De Tribune/Jaargang 28/Nummer 108/Arbeidershulp bij ongelukken

Uit Wikisource
‘Arbeidershulp bij ongelukken. I. Het skelet’ door een anonieme schrijver
Afkomstig uit De Tribune, donderdag 21 februari 1935, p. 3. Publiek domein in de EU.
[ 3 ]

ARBEIDERSHULP

bij ongelukken.

De Arbeiders Hulp bij Ongelukken zal wekelijks een artikeltje in ons blad schrijven over bovengenoemd onderwerp. Mochten de lezers nog enig materiaal voor deze organisatie beschikbaar hebben, dan wordt hun verzocht even een boodschap te zenden naar G. Andringen, v. Ostadestraat 391² (Z.). Hieronder volgt het eerste artikel.

I.

HET SKELET.

 Voor een doelmatige hulpverlening bij een ongeval, thuis, op straat of in de fabriek, dienen wij enigszins op de hoogte te zijn van de bouw en de verrichting van het menselijk lichaam.
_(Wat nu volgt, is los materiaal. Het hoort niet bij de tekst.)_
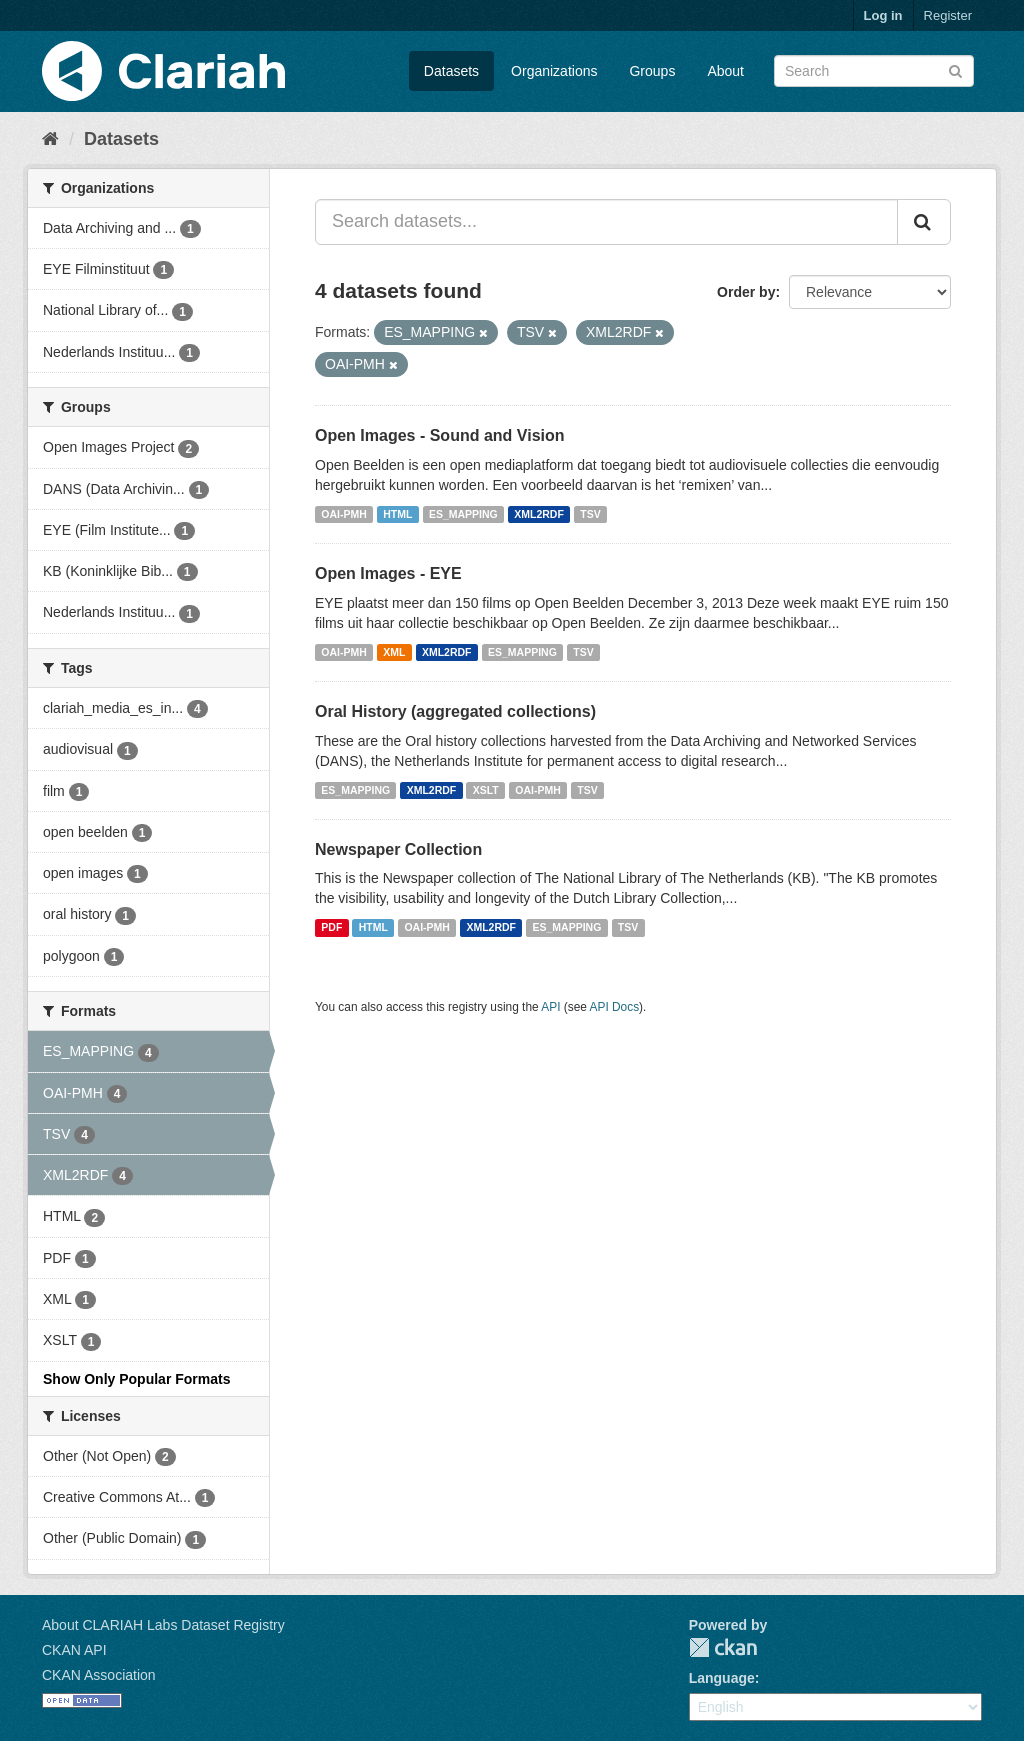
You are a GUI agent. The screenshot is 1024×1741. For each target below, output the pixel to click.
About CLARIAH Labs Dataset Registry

Daarom willen wij, alvorens met de Eerste Hulp te beginnen, de bouw van het lichaam in grote trekken bespreken.
 Het lichaam bestaat uit het skelet, spieren, verschillende organen, terwijl het geheel wordt bedekt door de huid. Deze laatste is zeer belangrijk en is daarom een bespreking apart waard.
 Wij zullen het nu hebben over het skelet[.]
 Het skelet is samengesteld uit ongeveer 200 beenderen, die door gewrichten en z.g. spierkapsels onderling met elkaar verbonden zijn en zo één geheel vormen, waardoor vorm en stevigheid aan het lichaam gegeven wordt. Wij zullen het skelet van boven af even nagaan. De schedel bestaat oorspronkelijk uit verschillende platte beenderen, die op latere leeftijd met elkaar vergroeien; de bovenkaak zit vast aan de schedel, de onderkaak is door een kaakgewricht met de schedel bewegelijk verbonden. Het hoofd rust op de halswervels (7); daaronder zitten de twaalf borstwervels, vervolgens de vijf lendenwervels en tenslotte het heiligbeen met het z.g. staartbeen.
 Al deze wervels tezamen noemen wij de wervelkolom. Deze wervels zijn platte, op elkaar geplaatste schijven met een laagje kraakbeen er tussen, zodat zij onderling beweegbaar zijn. Door de gehele wervelkolom loopt een kanaal, het ruggemerg-kanaal, waarop wij later uitvoerig terug zullen komen. De onderlinge beweeglijkheid van de halswervels is groter, vandaar de grote bewegelijkheid van het hoofd.
 De sleutelbeenderen en de schouderbladen heten samen de schoudergordel. Dan heeft het lichaam twaalf paar ribben, die met wervels door kleine gewrichten zijn verbonden, en waarvan zeven paar van voren met een kraakbeenverbinding aan het borstbeen vastzitten. De drie daaronder liggende ribbenparen zijn met de zevende rib vergroeid, terwijl de onderste twee ribbenparen alleen aan de wervels vastzitten en daarom zwevende (of korte) ribben worden genoemd.
 Dan hebben wij de bekkengordel, bestaande uit de heupbeenderen, heiligbeen en schaambeen. De onderste ledenmaten bestaan uit bovenbeen, scheenbeen en kuitbeen, enkelgewricht of voetwortel, middelvoetsbeentjes en teenkootjes.
 De armen zijn van dezelfde samenstelling als de onderste ledenmaten, n.l bovenarm, spaakbeen en ellepijp, handwortelbeentjes, middelhandsbeentjes en vingerkootjes.
 Dit is in grote trekken het skelet. De knieschijf is een beentje, dat in de pees is opgenomen, dus los van het skelet staat.